Reproduce exactly the line with "Israel (299, 2119)" and all the lines beneath it, stopping only at the end of the material.

(Beginning of Exercise materials)

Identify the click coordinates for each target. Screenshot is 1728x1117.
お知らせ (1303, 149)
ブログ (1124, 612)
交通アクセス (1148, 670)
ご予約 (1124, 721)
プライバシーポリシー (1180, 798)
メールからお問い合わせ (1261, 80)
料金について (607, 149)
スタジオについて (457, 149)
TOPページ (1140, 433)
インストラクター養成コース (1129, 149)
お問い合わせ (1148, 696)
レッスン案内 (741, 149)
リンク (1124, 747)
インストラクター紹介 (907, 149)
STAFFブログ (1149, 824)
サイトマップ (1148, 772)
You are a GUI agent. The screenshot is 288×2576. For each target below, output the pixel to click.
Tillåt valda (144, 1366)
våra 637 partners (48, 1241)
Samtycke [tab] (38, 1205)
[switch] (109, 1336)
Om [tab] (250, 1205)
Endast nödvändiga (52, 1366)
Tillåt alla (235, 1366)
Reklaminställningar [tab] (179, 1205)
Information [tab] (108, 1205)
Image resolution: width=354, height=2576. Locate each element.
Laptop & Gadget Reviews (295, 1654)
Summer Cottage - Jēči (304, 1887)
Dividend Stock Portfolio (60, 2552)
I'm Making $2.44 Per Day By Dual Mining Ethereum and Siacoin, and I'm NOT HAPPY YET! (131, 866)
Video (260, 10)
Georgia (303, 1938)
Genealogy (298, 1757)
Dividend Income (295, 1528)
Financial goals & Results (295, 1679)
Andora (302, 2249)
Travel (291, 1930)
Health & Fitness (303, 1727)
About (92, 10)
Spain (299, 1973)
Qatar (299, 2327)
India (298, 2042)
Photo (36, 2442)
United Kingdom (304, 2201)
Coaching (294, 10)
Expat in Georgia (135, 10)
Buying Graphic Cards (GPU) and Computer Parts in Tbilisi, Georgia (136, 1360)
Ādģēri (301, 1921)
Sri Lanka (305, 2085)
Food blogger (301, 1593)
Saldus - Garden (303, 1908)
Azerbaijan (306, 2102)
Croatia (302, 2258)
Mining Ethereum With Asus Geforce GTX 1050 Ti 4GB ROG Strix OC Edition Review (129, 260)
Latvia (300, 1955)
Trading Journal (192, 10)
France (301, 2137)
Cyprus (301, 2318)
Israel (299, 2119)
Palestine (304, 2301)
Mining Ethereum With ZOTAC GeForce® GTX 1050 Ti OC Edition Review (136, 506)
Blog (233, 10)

(End of Exercise materials)

_Result for this task:_
Israel (299, 2119)
Palestine (304, 2301)
Mining Ethereum With ZOTAC GeForce® GTX 1050 Ti OC Edition Review (136, 506)
Blog (233, 10)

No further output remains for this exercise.